The difficulty in reflecting upon why I became a Social Worker is that although I can remember the world before I qualified, I can’t really remember not being a Social worker. I’m not sure I ever wasn’t one. I can’t remember a time when I wasn’t interested in people, wasn’t upset when I saw people badly treated or angry when I perceived injustice. I don’t believe there was a time when I didn’t think it was my responsibility to do what I could to help.
I’m definitely a ‘people person’. Hopefully, all Social Workers are. Social Workers like people and want to spend time with them. We like to see people achieve but recognise when the odds are so highly stacked against them that someone needs to step in.
The point of Social Workers is that we don’t mind being that ‘someone’. We don’t think we should look away when the conversation is difficult or the situation too complex. The society that we want to live in values all of its citizens and accepts its responsibility to children, to young people and to adults who are vulnerable or who need support to get on with their lives. We enjoy and learn from diversity and also recognise the danger of being or feeling excluded. We seek to include.
Simon Duffy and Kelly Hicks, in their Stand Up Social Work campaign for the Centre of Welfare Reform identify the roots of Social Work as sticking up for and genuinely advocating for people, as developing positive and meaningful relationships, supporting active citizenship, being a part of the community and using our specialist Social Work skills. This is a fair summary of what I understand good Social Work to be and of what I always imagined I would be doing. The need for this has not diminished. With a planned 33% cut in the social care budget, good social work practice has never been more urgent.

Problem statement:
Decide whether each statement below agrees with the reflection on becoming a Social Worker, answering yes or no and quoting the words from the reflection that settle it. 1. The writer recalls a period before becoming angry at injustice. 2. The Stand Up Social Work campaign is for the Centre of Welfare Reform. 3. The writer thinks the need for good Social Work has lessened.

Dataset excerpt:
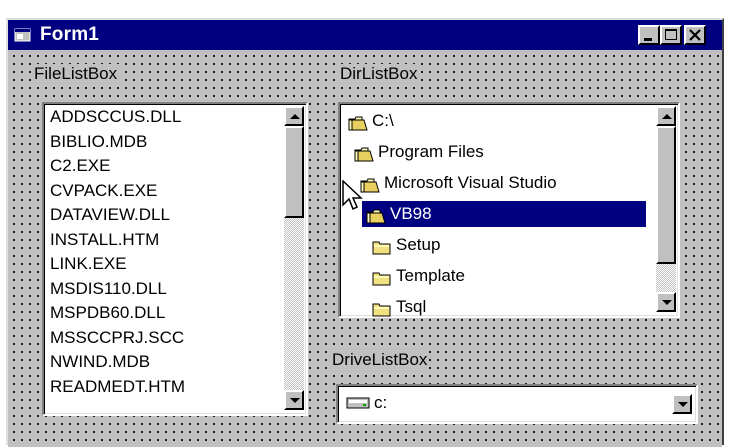 Image resolution: width=730 pixels, height=447 pixels. Describe the element at coordinates (418, 244) in the screenshot. I see `dir-list-item-label: Setup` at that location.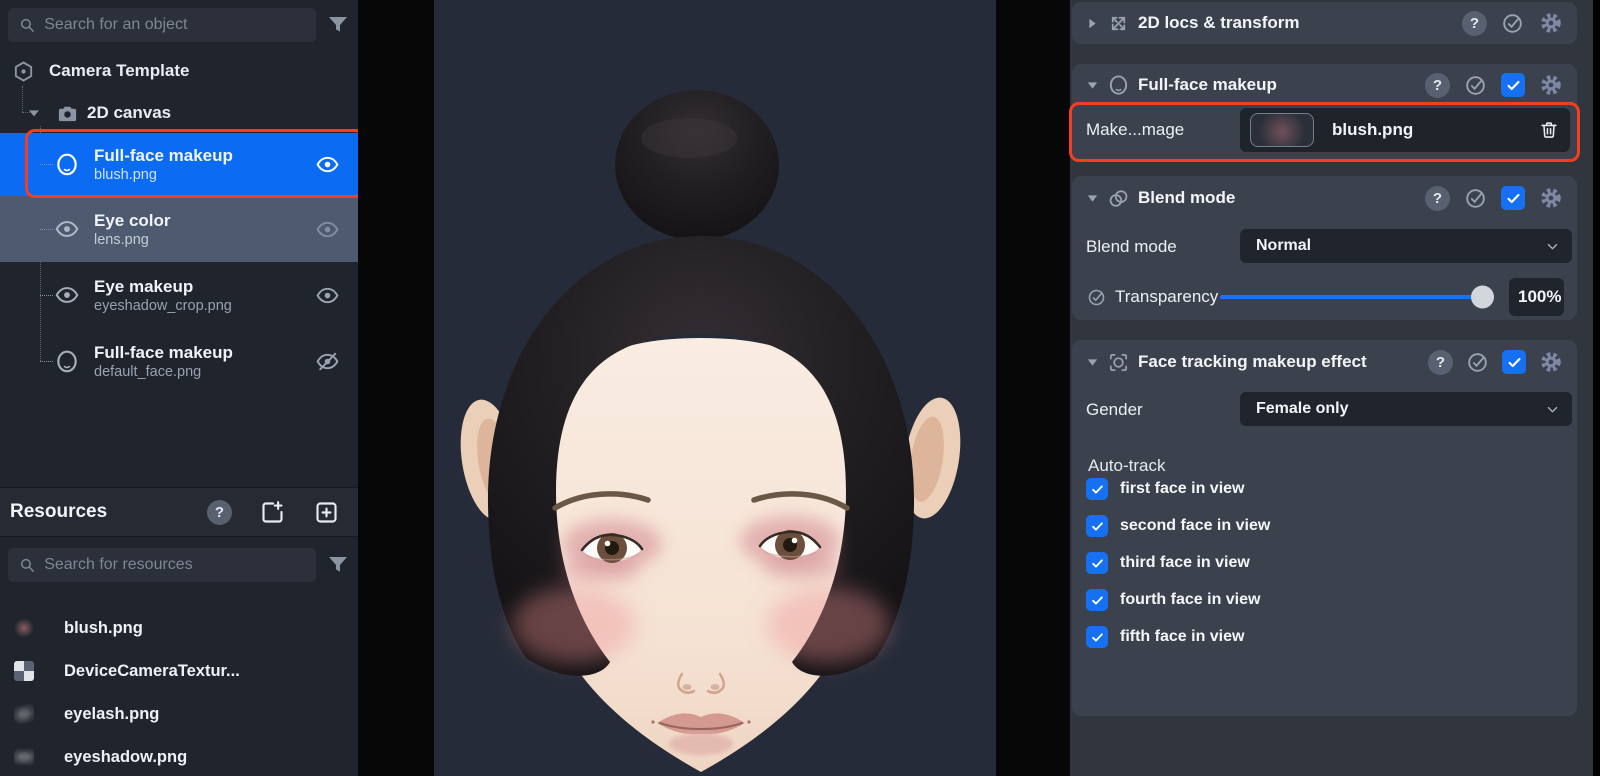 The image size is (1600, 776). I want to click on layer-row-full-face-makeup: Full-face makeup blush.png, so click(179, 164).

Task response:
1. No: "I can’t remember a time when I wasn’t interested in people, wasn’t upset when I saw people badly treated or angry when I perceived injustice."
2. Yes: "in their Stand Up Social Work campaign for the Centre of Welfare Reform"
3. No: "The need for this has not diminished."